Many users install Steam to play games. Steam (and the games distributed via its service), being proprietary, might have security flaws we are unaware of. It would make sense to make sure Steam won't be able to touch security-critical files in the user's home directory, such as browser config/cookies/cache, the .ssh folder, and the keyring folders. Right now Steam runs in an "unconfined" domain. While the proper secure solution to offer users is to run Steam in a sandbox, this will have negative effects on the performance of games, and the user experience of the sandbox, especially when sandboxing X applications, is not great. I'm not even sure the SELinux sandbox allows OpenGL to be used by sandboxed apps, as it uses a nested X server. Some people might suggest to simply run Steam in a separate user, but that's not optimal because people want to browse the web and chat with their friends while playing, or between games without having to switch user sessions all the time. I think that making this change to the default policy makes sense, as there is no chance in the world any Steam game would need to read user's keyring, ssh keys, or browser history/cookies. We have the tools (selinux) to protect the privacy and security of our users by default, so I think we should use them.
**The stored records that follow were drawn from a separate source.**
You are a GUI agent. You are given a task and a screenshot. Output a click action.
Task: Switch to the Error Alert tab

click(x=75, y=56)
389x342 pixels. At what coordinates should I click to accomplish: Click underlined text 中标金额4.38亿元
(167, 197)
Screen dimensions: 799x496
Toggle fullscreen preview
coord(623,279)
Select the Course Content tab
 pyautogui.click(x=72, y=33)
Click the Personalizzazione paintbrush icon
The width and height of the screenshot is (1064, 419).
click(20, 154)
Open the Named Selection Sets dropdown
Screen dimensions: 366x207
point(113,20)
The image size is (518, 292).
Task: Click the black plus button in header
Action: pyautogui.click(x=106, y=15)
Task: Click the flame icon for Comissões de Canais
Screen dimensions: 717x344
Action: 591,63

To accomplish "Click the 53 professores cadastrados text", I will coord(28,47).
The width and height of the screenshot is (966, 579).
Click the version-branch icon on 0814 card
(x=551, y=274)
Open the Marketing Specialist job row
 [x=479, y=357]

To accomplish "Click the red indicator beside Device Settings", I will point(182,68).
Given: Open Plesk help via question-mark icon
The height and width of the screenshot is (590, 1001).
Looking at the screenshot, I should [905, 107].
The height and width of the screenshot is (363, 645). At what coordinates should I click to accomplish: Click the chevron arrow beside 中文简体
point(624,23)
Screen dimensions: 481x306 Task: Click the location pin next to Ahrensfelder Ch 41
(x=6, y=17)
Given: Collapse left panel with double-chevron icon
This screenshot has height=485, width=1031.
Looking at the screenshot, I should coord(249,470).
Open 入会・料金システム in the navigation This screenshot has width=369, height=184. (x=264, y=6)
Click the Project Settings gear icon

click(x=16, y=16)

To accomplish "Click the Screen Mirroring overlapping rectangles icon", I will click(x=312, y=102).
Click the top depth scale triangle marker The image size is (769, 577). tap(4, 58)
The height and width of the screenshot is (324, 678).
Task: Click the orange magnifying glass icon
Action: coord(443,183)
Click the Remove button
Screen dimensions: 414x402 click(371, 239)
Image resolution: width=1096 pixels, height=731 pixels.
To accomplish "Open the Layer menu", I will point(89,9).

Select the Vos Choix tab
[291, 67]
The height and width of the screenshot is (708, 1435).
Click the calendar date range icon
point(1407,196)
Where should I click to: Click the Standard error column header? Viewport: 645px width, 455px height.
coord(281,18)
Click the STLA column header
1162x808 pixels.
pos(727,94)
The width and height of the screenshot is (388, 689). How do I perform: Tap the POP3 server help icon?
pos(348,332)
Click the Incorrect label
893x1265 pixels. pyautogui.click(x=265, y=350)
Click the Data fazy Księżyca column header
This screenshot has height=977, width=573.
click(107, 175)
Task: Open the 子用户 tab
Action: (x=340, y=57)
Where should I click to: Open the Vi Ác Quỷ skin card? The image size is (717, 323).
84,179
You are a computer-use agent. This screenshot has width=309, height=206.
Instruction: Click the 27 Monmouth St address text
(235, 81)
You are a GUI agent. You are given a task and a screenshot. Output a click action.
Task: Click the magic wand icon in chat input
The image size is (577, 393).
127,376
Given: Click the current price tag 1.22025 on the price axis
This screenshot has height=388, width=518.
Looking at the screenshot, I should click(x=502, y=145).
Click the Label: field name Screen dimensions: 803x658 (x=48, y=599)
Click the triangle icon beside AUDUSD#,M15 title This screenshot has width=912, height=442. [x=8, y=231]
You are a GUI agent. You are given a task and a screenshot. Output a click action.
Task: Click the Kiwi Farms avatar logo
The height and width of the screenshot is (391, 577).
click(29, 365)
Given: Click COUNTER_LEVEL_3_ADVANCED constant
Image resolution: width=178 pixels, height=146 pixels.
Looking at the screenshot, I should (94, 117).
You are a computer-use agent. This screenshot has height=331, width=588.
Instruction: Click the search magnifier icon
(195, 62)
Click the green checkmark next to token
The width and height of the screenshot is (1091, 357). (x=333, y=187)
Does steam games always use the same directories for content?
Depends on what you define as content. For game binaries, data, and excutables, they use $HOME/.local/share/Steam/SteamApps by default, but users can choose to install games in different directories when they install a game with the exception of only one Steam directory per partition (so in most cases users will not install the games anywhere else) For game save/progress data, some games use $HOME/.local/share, but others will create random dirs in your home directory.
That is where the problems start, but I don't have a problem with that. If the defaults made sense. Steam storing content in $HOME/.local/share/Steam/SteamApps is great. If we could get the games to store data in ~/.local/share/Steam/* THen we could begin to do a good job of securing it. Of course there would also need to be questions of what network access is required?
It would be difficult to convince game authors / porters to do the right thing. From what I see, most of them use ~/.local/share/$developer_name/$game_name (replace $developer_name with the name of the developer, and $game_name with the name of the game) for game save/progress data. As for network access, games do quite a lot of network access, with each games doing it's own thing - either for multiplayer, high scores, or analytics. It would be very difficult to restrict this. Since we don't know exactly what games would access, wouldn't it be better if we block their access to directories we know they don't, such as Firefox's profile directory, .ssh, and the GNOME keyring files? It won't be perfect security, but it should be a little bit better than what we have now, right?
This bug appears to have been reported against 'rawhide' during the Fedora 22 development cycle. Changing version to '22'. More information and reason for this action is here: https://fedoraproject.org/wiki/Fedora_Program_Management/HouseKeeping/Fedora22
Fedora 22 changed to end-of-life (EOL) status on 2016-07-19. Fedora 22 is no longer maintained, which means that it will not receive any further security or bug fix updates. As a result we are closing this bug. If you can reproduce this bug against a currently maintained version of Fedora please feel free to reopen this bug against that version. If you are unable to reopen this bug, please file a new report against the current release. If you experience problems, please add a comment to this bug. Thank you for reporting this bug and we are sorry it could not be fixed.